Çalışma ve Sosyal Güvenlik Bakanı Süleyman Soylu ise sendika genel kurulunda unutmuş gibi konuştu. Erdoğan'ın konuşmalarından alıntılar yapan Soylu, bütün salonu unutarak Cumhurbaşkanı'na hitap etti. Soylu, Erdoğan'a hitap ederek, “Öyle metinler yazıyor, öyle sözler söylüyorsunuz ki, sözlerinizin değeri azalıyor” dedi. 

ERDOĞAN 'YERLİ VE MİLLİ SENDİKACI' İSTEDİ

Erdoğan ise konuşmasında sendikalara nasıl davranacaklarını anlattı: Sendikaların “ideolojik saplantılarla hareket ettiğini” iddia eden Erdoğan, “Türk-İş İdeooljik saplantıların değil, işçilerin hakkını emeğin gücüyle ve meşruiyet sınırları dahilinde koruduğunda daha güçlü ve etkili bir yapı olacaktır.
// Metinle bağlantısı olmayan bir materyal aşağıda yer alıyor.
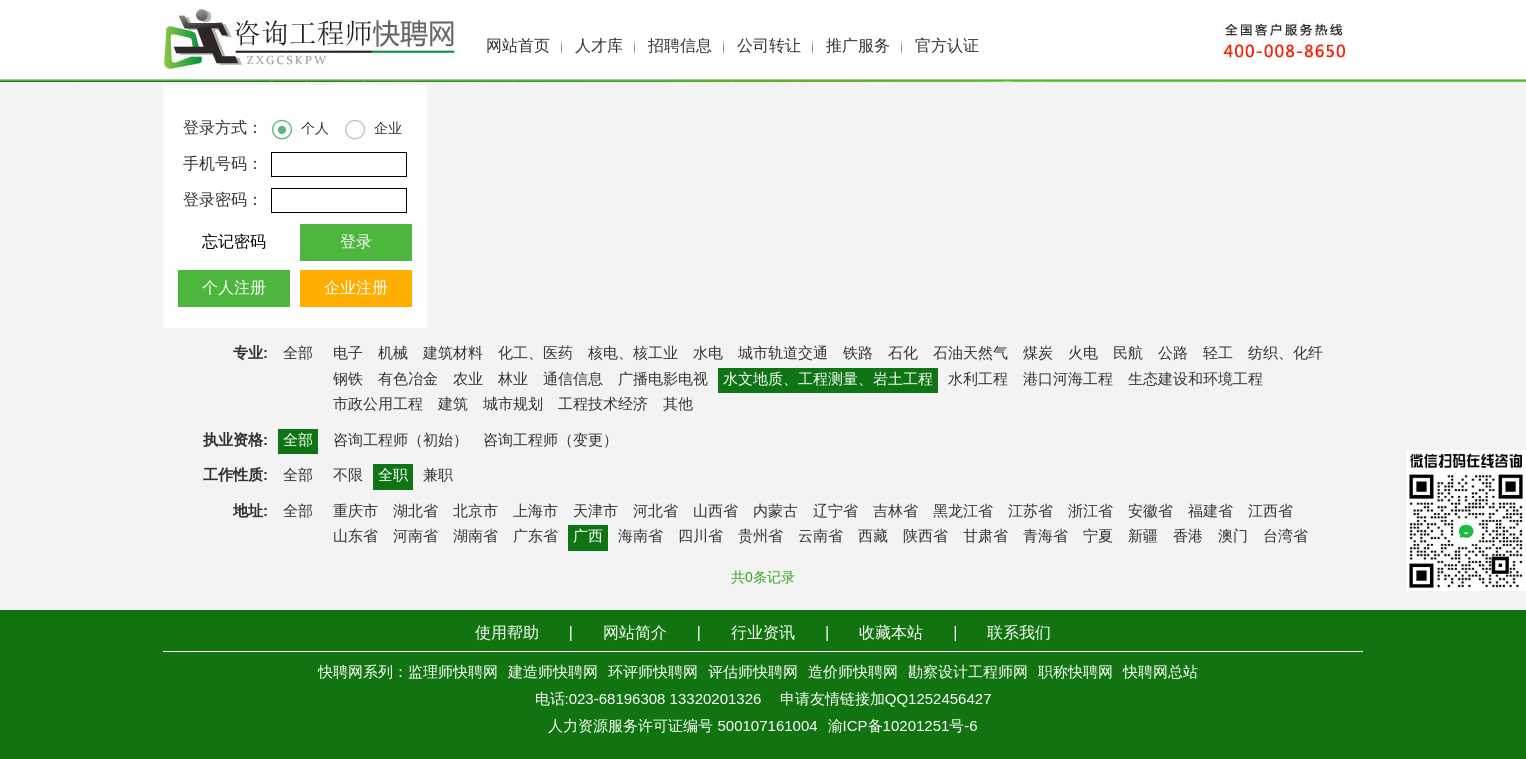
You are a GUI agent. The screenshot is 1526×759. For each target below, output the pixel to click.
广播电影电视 (663, 380)
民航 (1128, 354)
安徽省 (1150, 512)
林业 (513, 380)
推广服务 (858, 46)
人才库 (599, 46)
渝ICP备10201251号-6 (903, 727)
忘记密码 (234, 242)
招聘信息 (680, 46)
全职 (393, 476)
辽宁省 (835, 512)
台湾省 (1285, 537)
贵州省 (760, 537)
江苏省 (1030, 512)
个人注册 (234, 288)
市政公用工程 (378, 405)
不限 (348, 476)
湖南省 (475, 537)
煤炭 (1038, 354)
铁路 (858, 354)
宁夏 (1098, 537)
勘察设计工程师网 (968, 673)
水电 (708, 354)
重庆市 (355, 512)
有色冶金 (408, 380)
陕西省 (925, 537)
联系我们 (1019, 633)
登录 (356, 242)
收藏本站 (891, 633)
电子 (348, 354)
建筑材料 (453, 354)
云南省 (820, 537)
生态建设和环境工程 (1195, 380)
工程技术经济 (603, 405)
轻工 (1218, 354)
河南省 (415, 537)
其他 (678, 405)
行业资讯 (763, 633)
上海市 (535, 512)
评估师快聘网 (753, 673)
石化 (903, 354)
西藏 (873, 537)
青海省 (1045, 537)
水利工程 (978, 380)
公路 (1173, 354)
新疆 (1143, 537)
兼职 (438, 476)
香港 (1188, 537)
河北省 (655, 512)
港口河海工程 (1068, 380)
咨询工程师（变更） (550, 441)
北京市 (475, 512)
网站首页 (518, 46)
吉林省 (895, 512)
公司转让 (769, 46)
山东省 (355, 537)
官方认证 (947, 46)
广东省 (535, 537)
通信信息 (573, 380)
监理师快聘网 (453, 673)
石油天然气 (970, 354)
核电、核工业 (633, 354)
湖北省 (415, 512)
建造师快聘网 (553, 673)
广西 (588, 537)
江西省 (1270, 512)
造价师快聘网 (853, 673)
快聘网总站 (1160, 673)
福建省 (1210, 512)
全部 (298, 354)
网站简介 (635, 633)
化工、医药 (535, 354)
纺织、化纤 (1285, 354)
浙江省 (1090, 512)
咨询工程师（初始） (400, 441)
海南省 (640, 537)
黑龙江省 (963, 512)
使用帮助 (507, 633)
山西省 (715, 512)
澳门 (1233, 537)
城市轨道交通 (783, 354)
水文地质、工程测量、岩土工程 (828, 380)
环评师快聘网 (653, 673)
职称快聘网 (1075, 673)
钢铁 (348, 380)
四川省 (700, 537)
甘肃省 (985, 537)
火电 (1083, 354)
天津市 (595, 512)
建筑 (453, 405)
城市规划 (513, 405)
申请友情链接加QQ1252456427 (886, 700)
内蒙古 (775, 512)
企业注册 (356, 288)
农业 (468, 380)
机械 (393, 354)
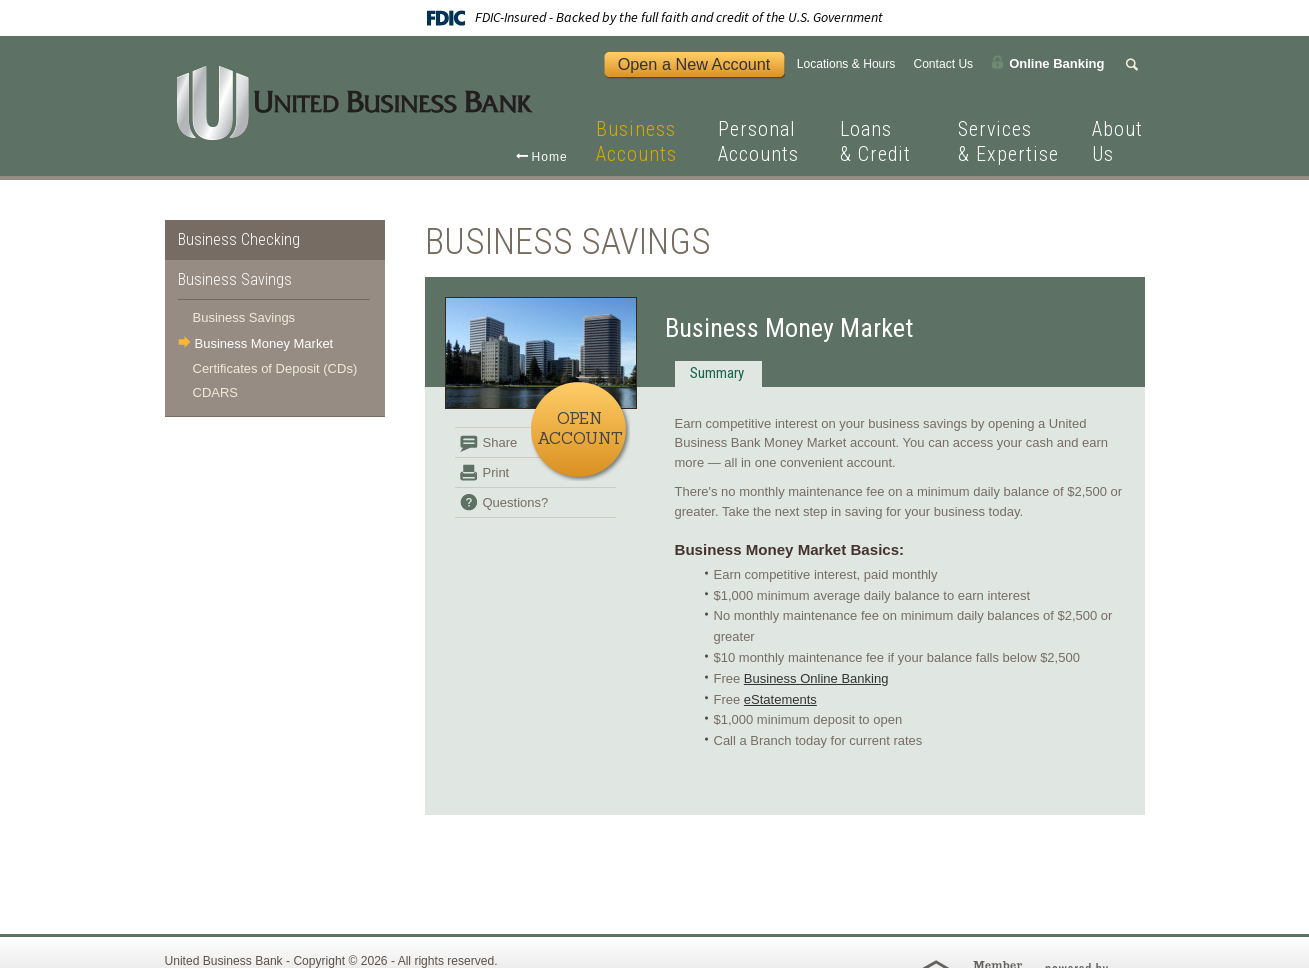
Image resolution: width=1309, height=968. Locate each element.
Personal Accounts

Geçmişte ülkemiz çok acı tecrübeler yaşadı. Bu ülke işçinin hakkını savunmak yerine işçiyi istismar edenleri, sendika ağalarını gördü. İşçilerin sadece yüzde 11,2'sinin sendikalı olmasında sendikalara duyulan bu güvensizliğin hiç mi rolü yoktur?” dedi. 

1 Mayıs'ta Taksim yasağını savunan Erdoğan, Taksim'de 1 Mayıs kutlamak isteyenleri hedef gösterdi. Erdoğan, “1 Mayıs bahanesiyle ülkenin ve milletin huzurunu kaçırmak için uğraşanları ne yazık ki bu da durduramadı. Resmen kabul edilmiş bir bayram olmasına rağmen yine otalığı yakıp yıkanlar, cam çerçeve indirenler, polise saldıranlar var. Bunların 1 Mayıs'ı bayram olarak görmek diye dertleri yok. Zaten çoğu işçi falan da değil. Üniforma giyerek, marjinal örgütlerin flamalarını taşıyarak, yüzlerini gizleyerek, ellerinde molotoflarla, sopalarla, taşlarla yollara düşen bu kişelerin amacı en başından belli. Kaos çıkarmak, terör estirmek ve bu şekilde dikkat çekmek. Maalesef bizim medyamız ve aralarında sendikaların da bulunduğu stklarda bu güruha sahip çıkıyor. Onlara eylem zemini yaratıyor. Halbuki, medya bu şovları görmese, bunları parlatmasa, diğer gruplar provokatörleri aralarına sokmasa hiçbiri sokağa inmeye dahi cesaret edemezler” dedi. 

Erdoğan, Türkiye'nin her alanda olduğu gibi sendikacılıkta da yerli ve milli duruşa sahip bir sendikacılığa ihtiyaç duyulduğunu biliyoruz” diyerek sendikacılara nasihat verdi. 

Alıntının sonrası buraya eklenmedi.